Les rapports des évaluateurs institutionnels (MEN 2013) sur la pratique des Professeurs des Ecoles (désignés ci-après PE) en physique relèvent plus d'un simple constat que d'une réelle compréhension. Les PE sont polyvalents ; le domaine scientifique n'est pas forcément privilégié dans leur formation initiale. On peut donc questionner leur relation à la physique. L'objectif de cette recherche est de comprendre l'engagement des PE à enseigner cette discipline. Pour cela, nous cherchons à caractériser le rapport au savoir des PE en physique selon le cadre de l'approche socio-anthropologique développée par Charlot (1997, 1999, 2003). Ce rapport au savoir présente deux dimensions, épistémique (rapport à l'apprendre) et identitaire (rapport à soi, aux autres et au monde), modulées par une dimension sociale.
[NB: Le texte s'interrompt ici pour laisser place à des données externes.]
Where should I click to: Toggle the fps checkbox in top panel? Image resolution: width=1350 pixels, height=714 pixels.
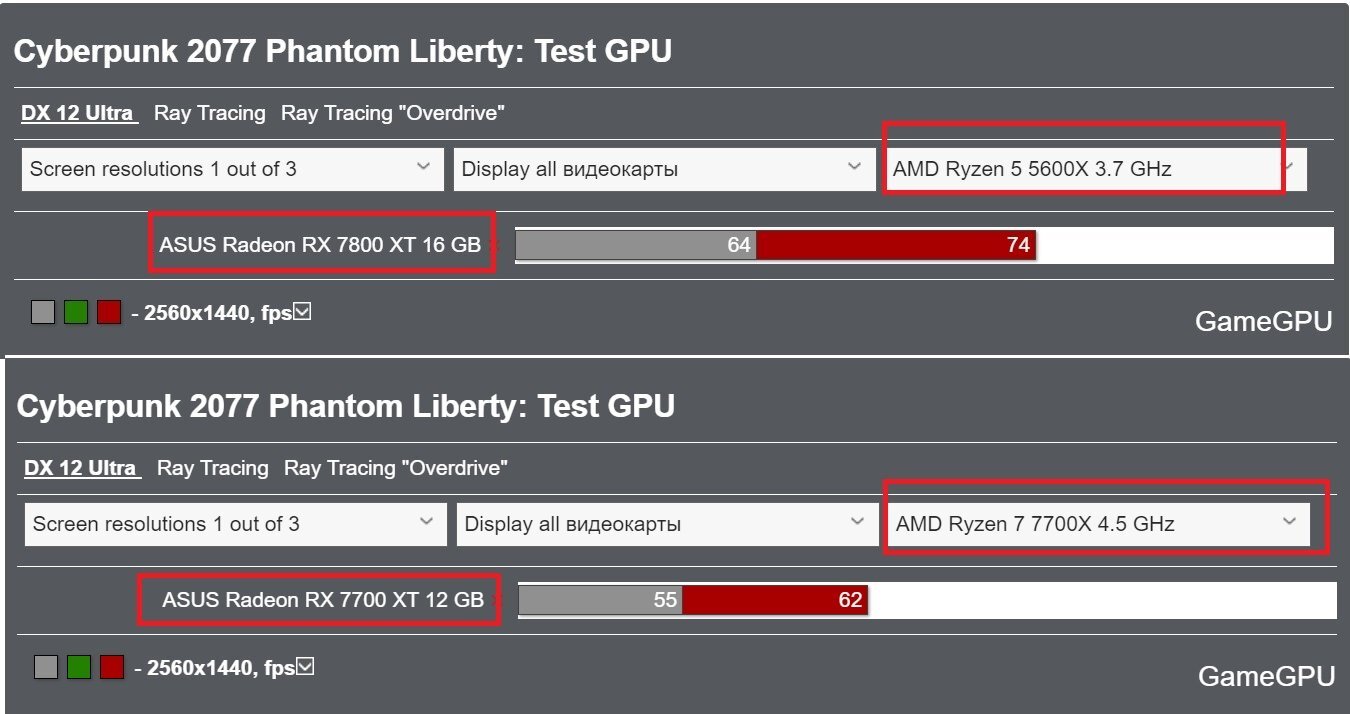point(303,312)
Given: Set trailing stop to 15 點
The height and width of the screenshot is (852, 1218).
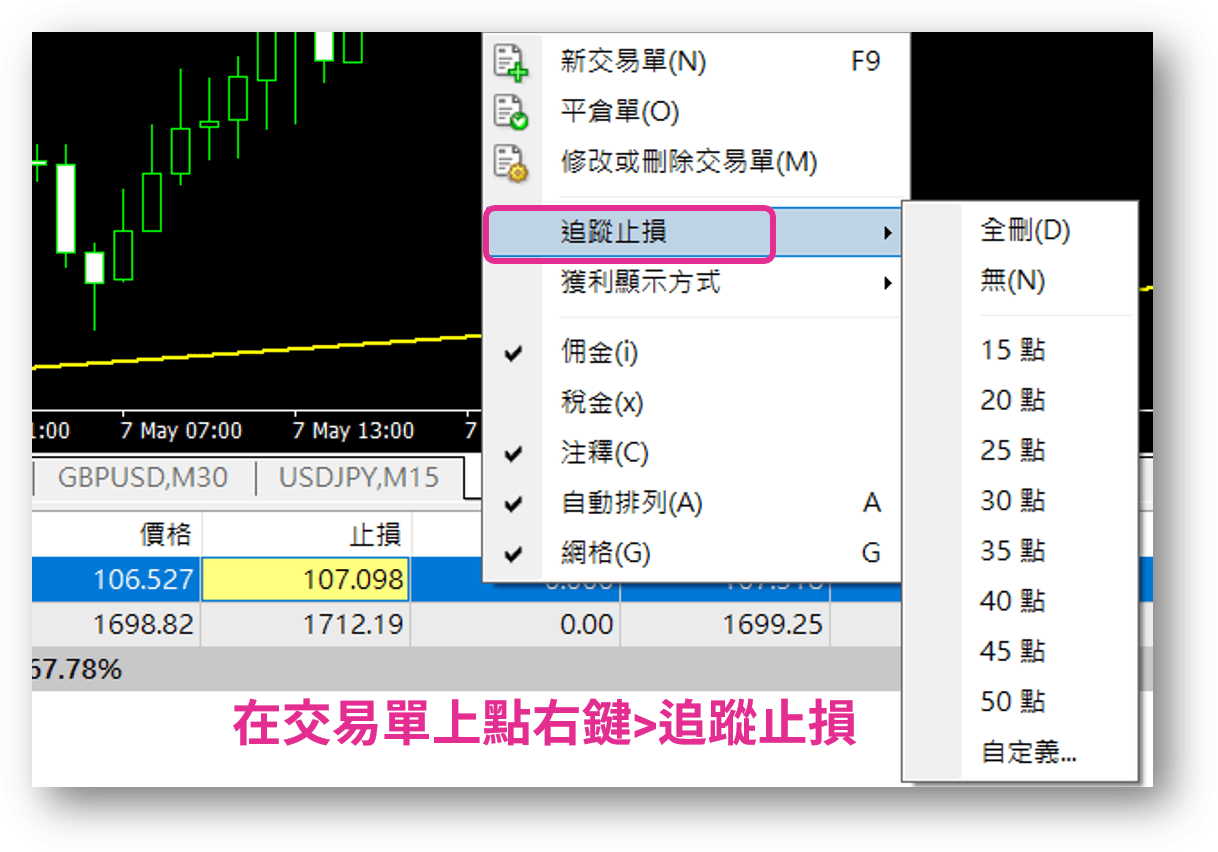Looking at the screenshot, I should click(1010, 350).
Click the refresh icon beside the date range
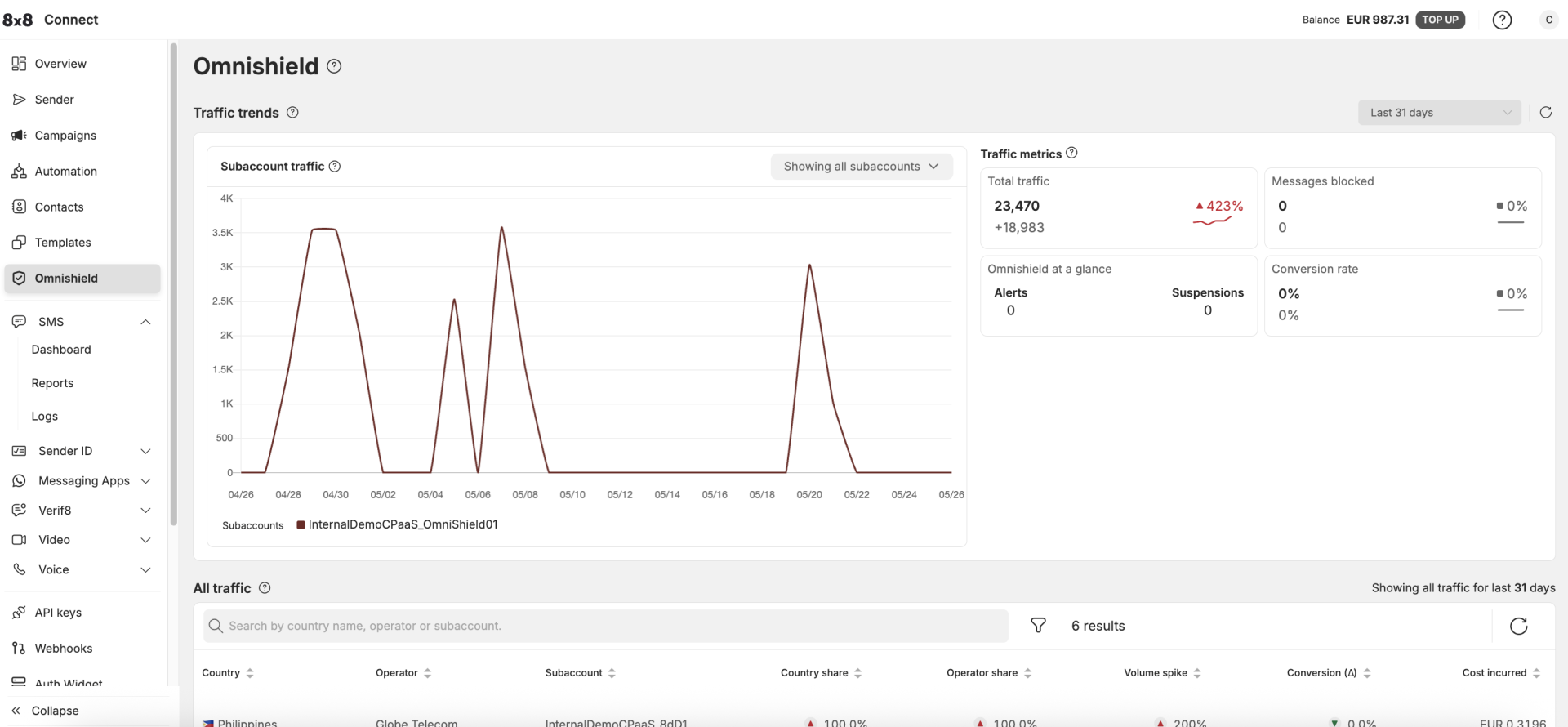The image size is (1568, 727). coord(1545,113)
L'approche développée par Charlot est centrée sur l'élève ; des études reprennent cette approche et l'adaptent aux enseignants (Lorillot 2008, Maizière 2011, Pautal et al 2008). La dimension épistémique s'intéresse au rapport à faire apprendre et aux connaissances des PE (à enseigner, pédagogiques pour enseigner et disciplinaires) et la dimension identitaire au rapport à soi, aux autres et au monde. Nous cherchons à décrire ce rapport au savoir et à déterminer son influence sur la pratique déclarée des PE.
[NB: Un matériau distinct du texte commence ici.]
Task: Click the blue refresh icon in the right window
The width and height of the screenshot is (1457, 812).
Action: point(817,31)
Des entretiens semi directifs ont été conçus, enregistrés et analysés à l'aide du logiciel Actogram. Des catégories émergentes sont créées dans les sous-dimensions du rapport au savoir après écoutes répétées et complètent les catégories a priori.
Les 14 PE constituant notre échantillon ont enseigné plusieurs années en cycle 3. L'analyse des entretiens montre que la dimension épistémique du rapport au savoir impacte les sous-dimensions identitaires de ce rapport au savoir, que ce soit le rapport à soi (manque de confiance pour enseigner), le rapport aux autres (déléguer l'acte d'enseigner, réduire l'apport du disciplinaire au minimum et vivre une séance d'investigation comme les élèves) ou le rapport au monde (physique absente de la vie quotidienne).
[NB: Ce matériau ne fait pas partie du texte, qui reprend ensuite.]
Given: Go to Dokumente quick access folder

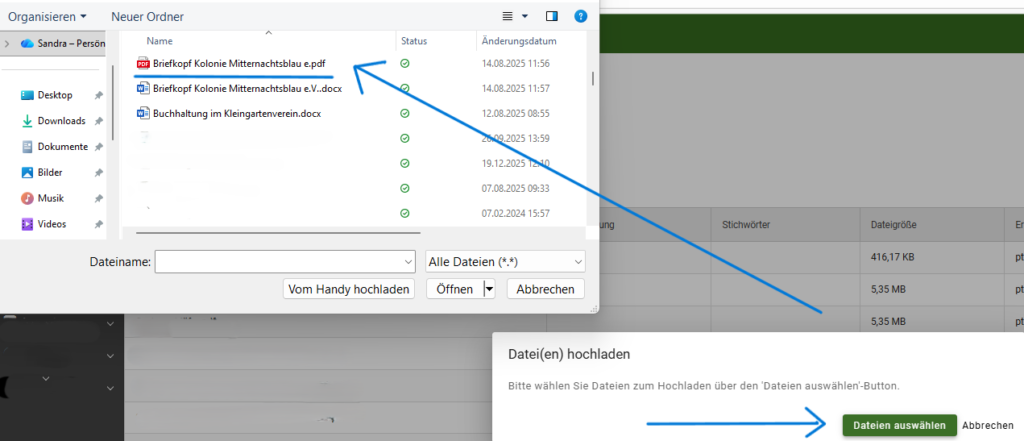Looking at the screenshot, I should point(62,147).
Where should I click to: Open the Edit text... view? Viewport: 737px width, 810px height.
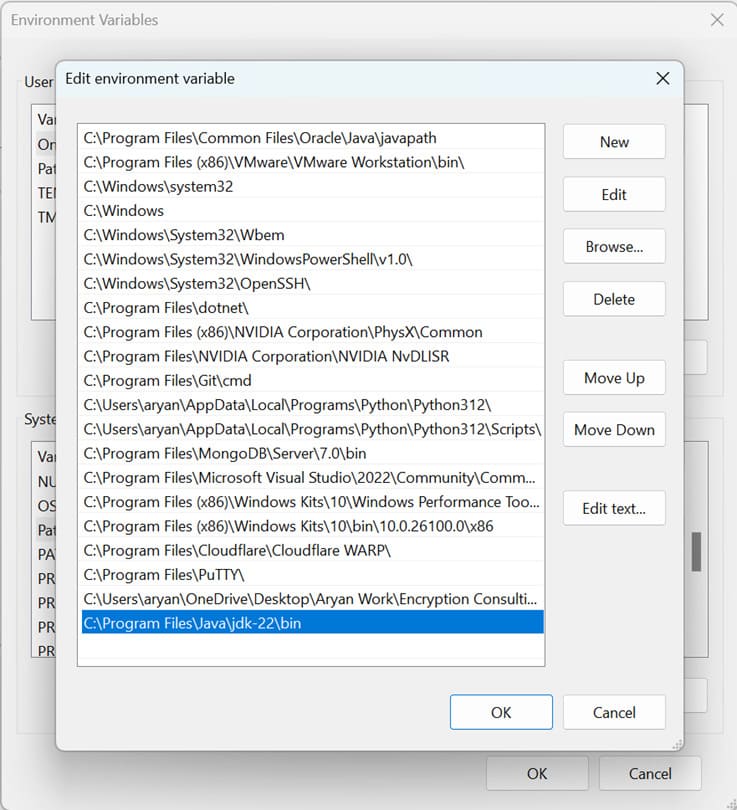(x=614, y=508)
Il apparait clairement que le rapport au savoir dans ses dimensions épistémique, identitaire et sociale influence la pratique de classe déclarée de l'enseignant puisque certains thèmes du programme ne sont pas abordés et que la mise en œuvre de la démarche pédagogique préconisée (démarche d'investigation) n'est pas toujours effective.
Une suite de ce travail serait d'observer des pratiques de classe des PE en physique afin d'identifier leur rapport au savoir dans cette discipline « in situ ». Une réelle connaissance du rapport au savoir des PE en physique permettrait de proposer des pistes adaptées pour améliorer chez les PE la compréhension des concepts, lois, modèles en physique, qui seraient investies en formation initiale et continue.
Charlot, B. (1997). Du rapport au savoir, éléments pour une théorie. Paris : Anthropos.
Charlot, B. (1999). Le rapport au savoir. In J. Bourdon (dir), Éducation et formation : recherches et politiques éducatives (pp.17-34). Paris : CNRS éditions.
Charlot, B. (2003). La problématique du rapport au savoir. In S. Maury & M. Caillot (dir), Rapport au savoir et didactiques (pp. 33-50). Paris : Fabert.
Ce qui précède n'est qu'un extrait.